BEGIN
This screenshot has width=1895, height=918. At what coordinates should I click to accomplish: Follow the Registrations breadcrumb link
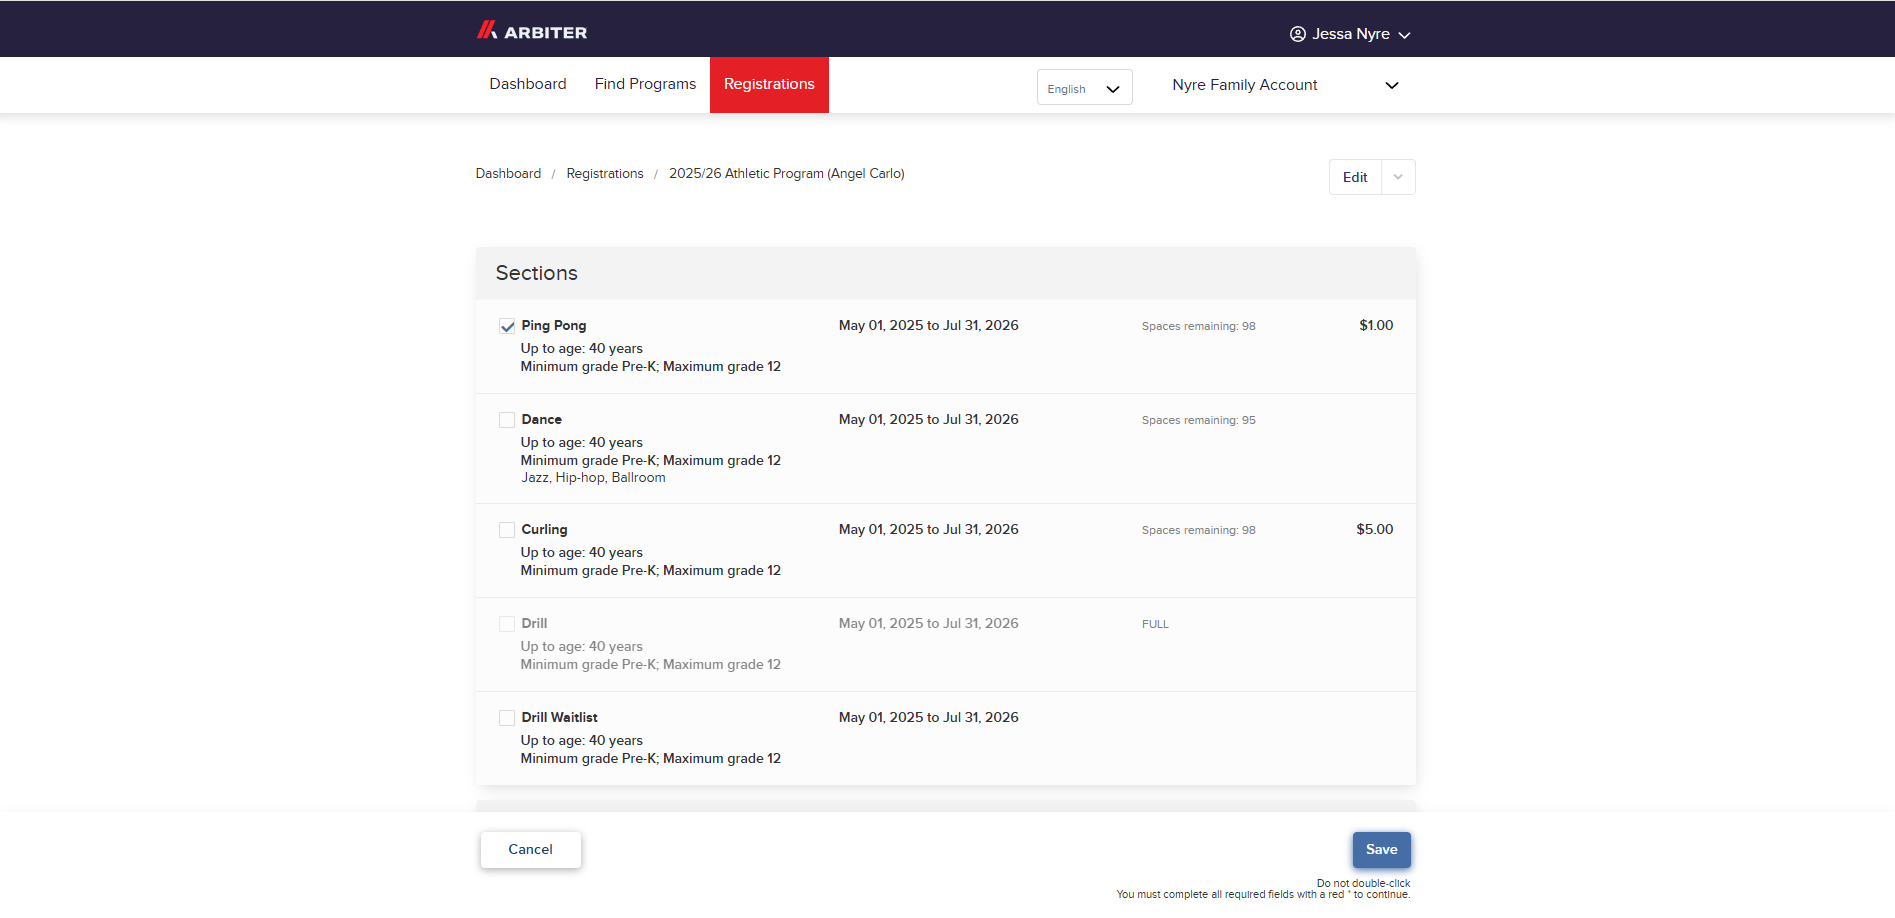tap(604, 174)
END
BEGIN
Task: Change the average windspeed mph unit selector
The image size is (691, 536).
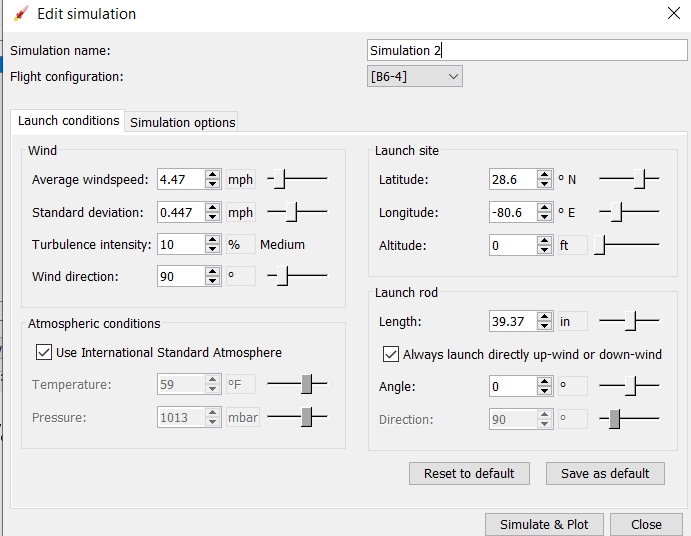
END
BEGIN
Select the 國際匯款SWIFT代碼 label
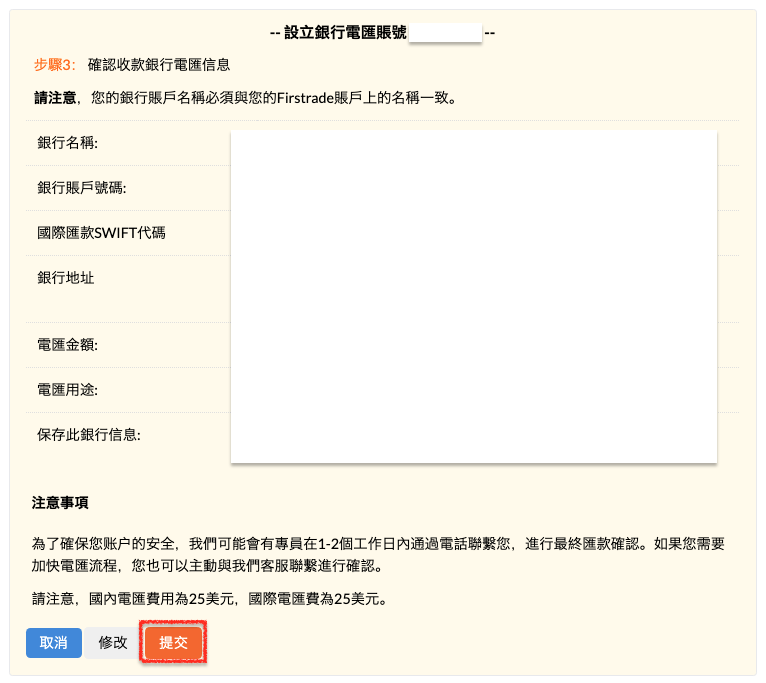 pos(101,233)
END
_Task requirements_
Among the lines above, repeat exactly those from the line with "Task: Change the" to the line with "The image size is (691, 536).", counting both ends.

_Answer to this problem_
Task: Change the average windspeed mph unit selector
The image size is (691, 536).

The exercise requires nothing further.